Start of EXTRACTED ENTRIES

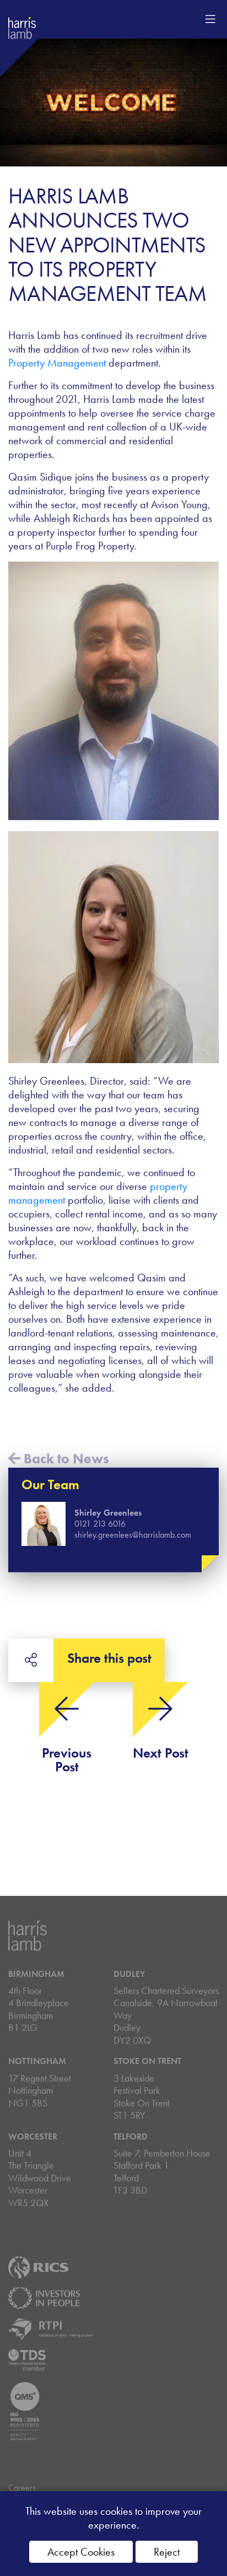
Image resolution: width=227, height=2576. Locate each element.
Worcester (32, 2136)
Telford (131, 2136)
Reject (167, 2552)
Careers (22, 2487)
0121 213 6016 (100, 1523)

End of EXTRACTED ENTRIES

▶ _WHAT YOU SHOULD DO_
Give back the entire listing verbatim, without the pictures.

▶ _REPLY TO THE TASK_
Image resolution: width=227, height=2576. Locate each element.
Worcester (32, 2136)
Telford (131, 2136)
Reject (167, 2552)
Careers (22, 2487)
0121 213 6016 (100, 1523)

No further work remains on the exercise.